These are the key concepts you need to understand to accurately answer the question.

Understanding Proportion
In statistics, a proportion represents a part of a total or a fraction that indicates the size of a sub-group relative to the entire group. In the context of the given exercise, the proportion is the percentage of adults who say they never exercise. A key application of proportions is to predict or estimate characteristics of a particular population based on sampled data. For instance, the 20% given in this survey is a sample proportion, denoted by \( \hat{p} = 0.20 \).

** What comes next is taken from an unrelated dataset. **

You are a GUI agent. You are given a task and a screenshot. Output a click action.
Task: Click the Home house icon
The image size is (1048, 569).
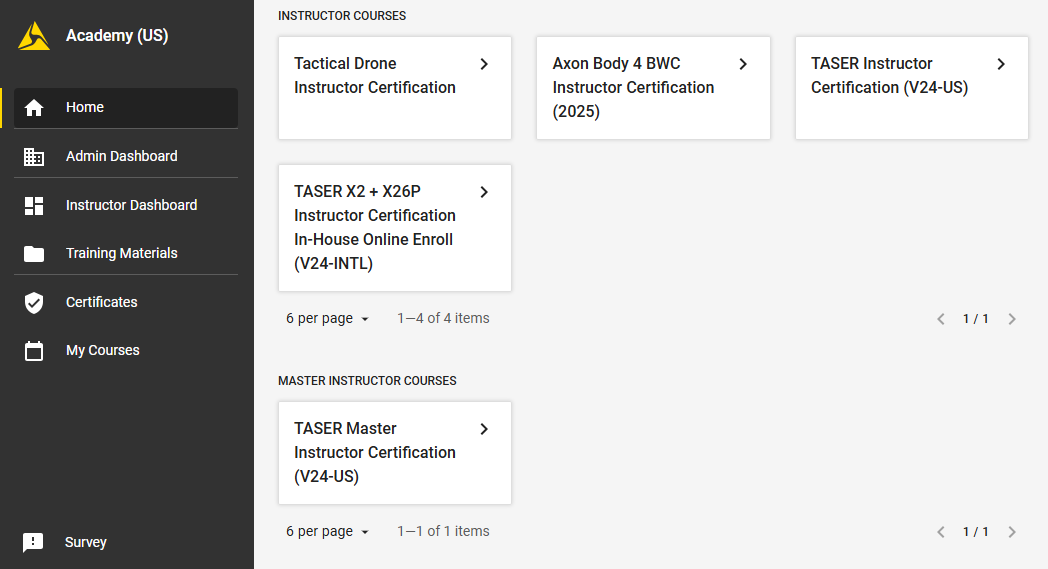click(x=34, y=108)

This is derived from the survey of 1000 US adults, which helps estimate the overall behavior of the entire US adult population.Using samples to estimate proportions involves recognizing that these figures could vary from sample to sample. Thus, the primary goal is to estimate these proportions within a range (confidence interval) that includes the true proportion with a specified probability.
Margin of Error Simplified
The margin of error (MOE) is the maximum expected difference between the sample proportion \( \hat{p} \) and the actual population proportion \( p \). It provides a range within which the true proportion is likely to fall, considering the sample data.For the exercise, with a 99% confidence level, the margin of error is calculated as \( Z \times SE \), where \( Z \) is the Z-score from the Z-table and \( SE \) is the standard error. In this context, the 99% confidence level reflects a higher certainty in the estimate, leading to a larger MOE due to the wider range it accounts for. With the calculation, the margin of error turns out to be \( 0.03256 \), or approximately ±3.3%. This means our sample estimate of 20% is accurate within a range of 3.3%, giving an estimate anywhere from 16.7% to 23.3%.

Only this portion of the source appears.